Supervised Learning: Scoring
Apply data, also called scoring data, is the actual population to which a model is applied. For example, you might build a model that identifies the characteristics of customers who frequently buy a certain product. To obtain a list of customers who shop at a certain store and are likely to buy a related product, you might apply the model to the customer data for that store. In this case, the store customer data is the scoring data.
Most supervised learning can be applied to a population of interest. Scoring is the purpose of classification and regression, the principal supervised mining techniques.

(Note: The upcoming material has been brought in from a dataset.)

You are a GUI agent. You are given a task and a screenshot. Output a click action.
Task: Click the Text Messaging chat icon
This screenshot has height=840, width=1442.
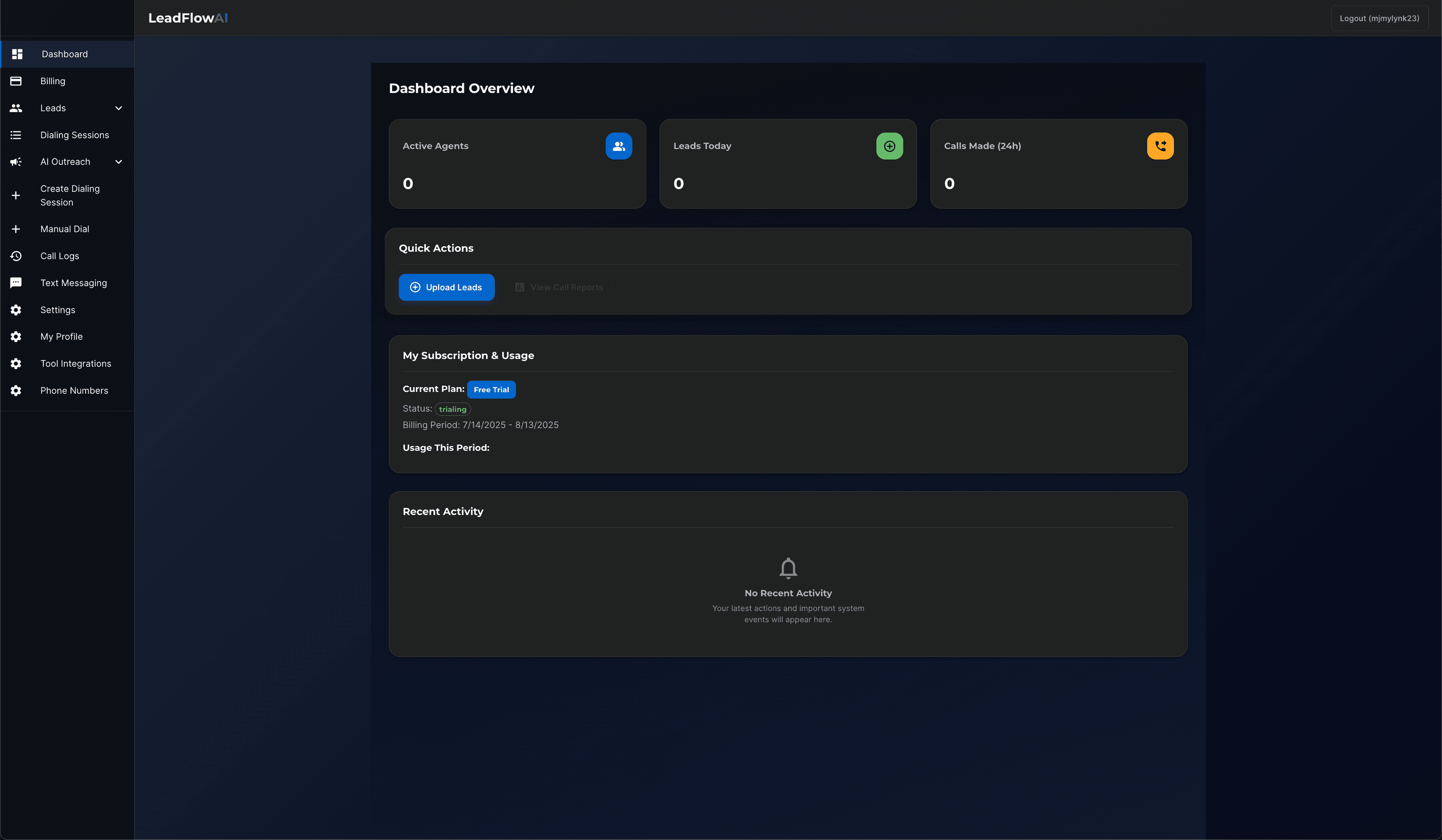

Oracle Data Mining does not support the scoring operation for attribute importance, another supervised function. Models of this type are built on a population of interest to obtain information about that population; they cannot be applied to separate data. An attribute importance model returns and ranks the attributes that are most important in predicting a target value.
See Also:
Table 2-1, “Oracle Data Mining Supervised Functions” for more information
Unsupervised Data Mining
Unsupervised learning is non-directed. There is no distinction between dependent and independent attributes. There is no previously-known result to guide the algorithm in building the model.
Unsupervised learning can be used for descriptive purposes. It can also be used to make predictions.
Unsupervised Learning: Scoring
Although unsupervised data mining does not specify a target, most unsupervised learning can be applied to a population of interest. For example, clustering models use descriptive data mining techniques, but they can be applied to classify cases according to their cluster assignments. Anomaly detection, although unsupervised, is typically used to predict whether a data point is typical among a set of cases.
Oracle Data Mining supports the scoring operation for clustering and feature extraction, both unsupervised mining functions. Oracle Data Mining does not support the scoring operation for association rules, another unsupervised function. Association models are built on a population of interest to obtain information about that population; they cannot be applied to separate data. An association model returns rules that explain how items or events are associated with each other. The association rules are returned with statistics that can be used to rank them according to their probability.
See Also:
Table 2-2, “Oracle Data Mining Unsupervised Functions”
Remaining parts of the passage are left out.